PARIS (06/08/2000) - Among the 70,000 registered domain names in France, more than 20,000 result in errors when Web surfers try to reach them, rendering the sites virtually inacessible.
"Many businesses complain about the access time to their Web site, or problems sending e-mail, and think they can solve their problems by asking and paying for more bandwidth, but it is the DNS (Domain Name System) that is to blame," explained Bruno Rasle, marketing director for IPerformances, a IP network specialist.
The DNS is the essential first link between the Internet user and Web sites. It is used to locate the specific server that the user wants to connect to. When a user types an address such as www.entreprise.fr, the browser queries the network of servers in the DNS to figure out the underlying, numeric IP (Internet protocol) server address. If the first server in the DNS can't answer the query, it is passed on in hierarchical fashion, until the search is successful.
The process only takes tenths of a second, unless an error occurs. A DNS server, wrongly configured somewhere, or outdated server software, usually cause errors to occur. In the best case, the customer waits, if he is patient, several seconds to be connected. In the worst case, a site may become completely inaccessible. In addition, there are security problems: a wrongly configured server can open the door to hackers to steal e-mail, or allow spammers to flood a site.
The DNS can be compared to a widely distributed database, a system of interdependent servers. Because sites are created, changed and shut down so frequently, errors are quick to appear and cause problems for many users.
But there is a solution to the problem -- that ISPs (Internet service providers) responsible for domain names go through a sort of spring cleaning .

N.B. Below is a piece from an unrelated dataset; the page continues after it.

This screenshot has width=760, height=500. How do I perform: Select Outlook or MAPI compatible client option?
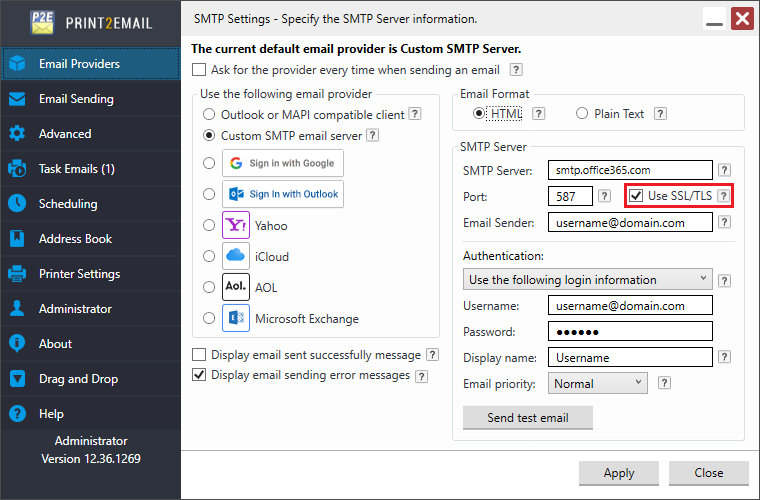tap(208, 115)
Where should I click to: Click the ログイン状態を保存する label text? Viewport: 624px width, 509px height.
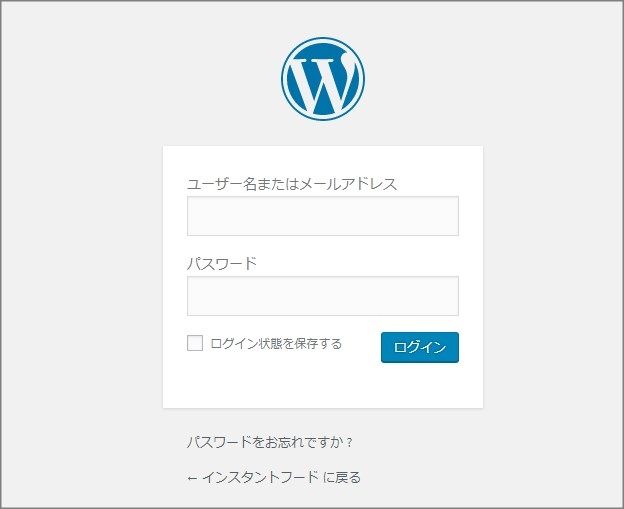coord(276,343)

The success of this operation will rest mainly on French ISPs, but also on any user or business willing to participate. And businesses have every reason to, as it would let them demonstrate they give high priority to quality of service.
The project is supported by Afnic (a French organization that supervises the .fr domain) that had voiced its concern for the quality of Internet access in France. Afnic is sending e-mail to approximately 910 ISPs to alert them to the operation.
"We rarely use this lengthy list. It's very important for us. We want to demonstrate that the .fr domain is trustworthy, as opposed to the Wild West of the .com world," said Jean Yves Babonneau, head of Afnic. "On top of the warning message, Afnic has also began to inform ISPs of errors found during the monthly domain census."
"We will warn them of fatal errors, that is, when a DNS server that is supposed to manage a domain does not work," said Philippe Lubrano [cq], director of the engineering department for Afnic. "Until today, we only verified this once a year. Now, we will be able to monitor the situation every month and see if ISPs change the errors that we mention to them."
For this project, a new tool will be used to detect errors: DNS Expert, from the Icelandic developer Men & Mice. But the idea for a national cleanup actually came from Domainz, the New Zealand equivalent of Afnic.
"When I saw the study from Men & Mice on the .com domain, I asked them to make a similar evaluation of the .nz domain," said Patrick O'Brien, in charge of the project at Domainz.
According to Men & Mice's Sjogn Agustsdottir the results in New Zealand were great in the beginning with only 27.5 percent of errors versus 72.5 percent for .com.
"We still decreased the number of errors to 24.8 percent in four weeks, while dealing with the same time with the Y2K date change."
Men & Mice and Domainz established a protocol of tests that can be used for any national DNS. With a boost from IPerformance, France will be the first country after New Zealand to try out the tests. The test protocol and documentation will be available for free on menandmice.com in English and in French at iperformances.fr.
During the last test in France, 29.35 percent of Web sites returned errors. At the end of the month, Le Monde Informatique will check in on how the second battery of tests went.